お勧めの韓国料理
包んで食べる、サム
韓国人の最も好む食べ物のひとつ
韓国の食べ物の中で、“サム”は人気の高い食べ物のひとつです。
サムというのは、生野菜や山菜、もしくはゆでた野菜の上にご飯をのせ、サムジャン(サム用にいろいろな材料を入れて作った練りみそ)で味をつけて包んで食べる料理で、ちしゃ、かぼちゃの葉、白菜の葉の柔らかい部分、えごまの葉、キャベツ、ふき等、ご飯を包みやすい葉の広い野菜が利用されます。また、包むものとしては、
上の野菜類以外に、のり、わかめ、こんぶなどの海草類も利用されますが、やはりサンチュサムが最も代表的です。
サムは調理方法が非常に簡単であり、素朴で庶民的な食べ物としての象徴ともなっています。特に、 サムジャンとして利用されるテンジャン(みそ)やコチュジャン(とうがらしみそ)は、そのまま使ったり、みそ、とうがらしみそ、チャンギルム
(ゴマ油)を混ぜて使用したりします。
今日も広く行われれいるサムの風習の始まりは歳時風俗の中の、陰暦の正月15日に行われる"ボッ(福) サム"です。このとき、のりや野菜の葉でご飯を包んで食べたことから、“福を包んで食べる”というおめでたい意味に使われるようになりました。本来、サムとは、韓国語で何かを包むという意味であるため、“福を包んで食べることができたら”と言う願いの込もった正月15日の食べ物だといえます。これは、米が生計手段であった先人たちにとって抽象的な言葉の観念が、米と言う現実化したものに取ってかわったと考えられます。
韓国の伝統的な料理のひとつであるクジョルパン(九折板)も、ミルジヨンビョン(小麦粉のクレープ)に、それぞれの材料を包んで食べますが、これもやはりサムの一種です。こうしたサムの起源をたどってみると、サンチュサム(ちしゃのサム)が三国時代から伝わっていることが分かります。
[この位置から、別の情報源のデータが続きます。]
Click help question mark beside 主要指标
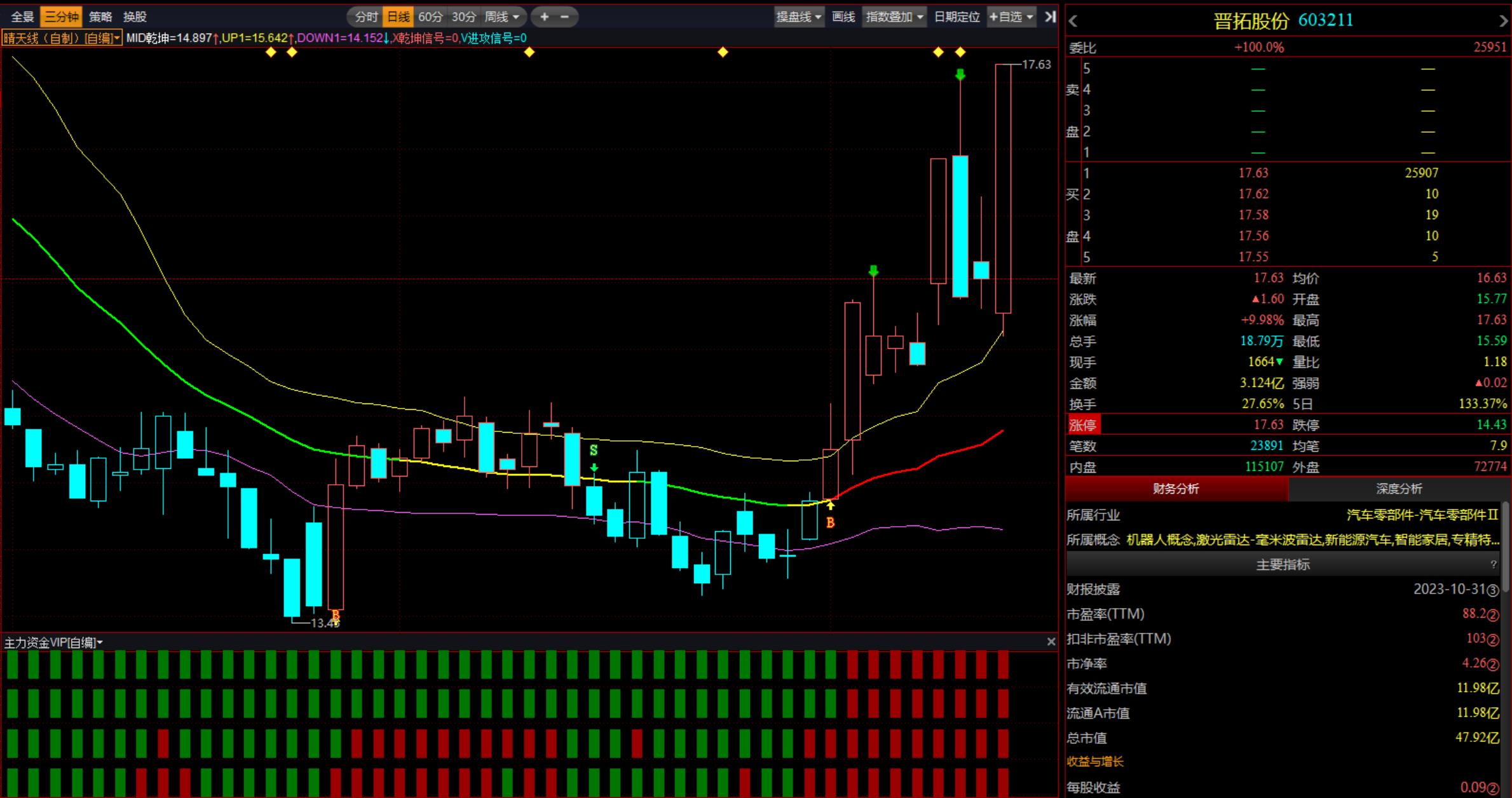This screenshot has height=798, width=1512. [x=1494, y=564]
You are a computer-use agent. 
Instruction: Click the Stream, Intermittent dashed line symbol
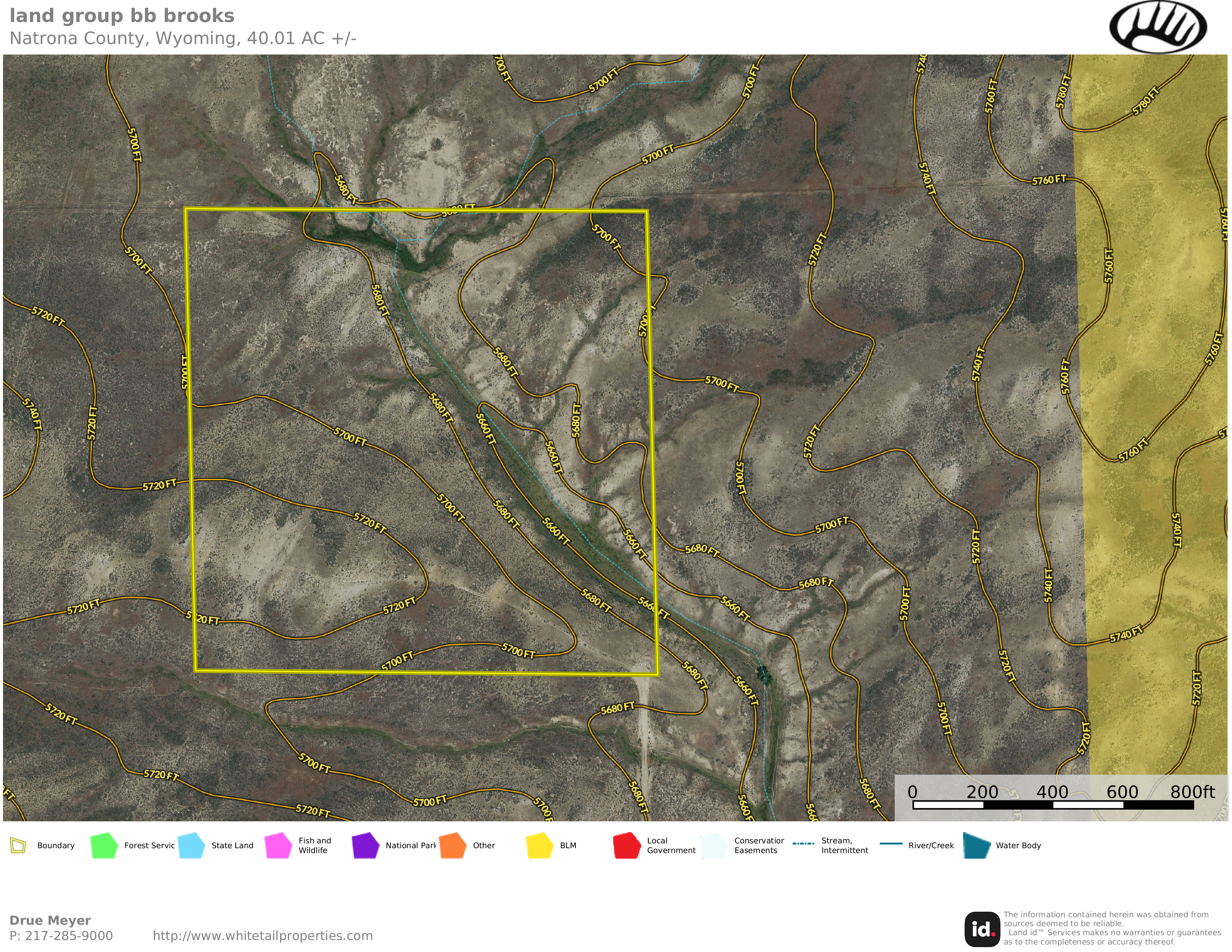pyautogui.click(x=803, y=844)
サンチュサムは、
韓国人がもっとも楽しんで食べていたサムです。
サンチュサムは、柔らかいちしゃの上に、春菊、わけぎなどの野菜をそえてご飯をのせ、包んで食べます。味つけのサムジャンには、とうがらしみそに牛肉とゴマ油を入れて作ったサムジャンと、牛肉としいたけを入れたサムジャンが供されます。ブルコギなどの肉類を追加すると、一層豪華で、栄養のバランスも最高です。
現在、サムは、 タン(湯、スープ)、チゲ(お鍋)、キムチと共に、韓国の食べ物の象徴として、その食の文化を継承しています。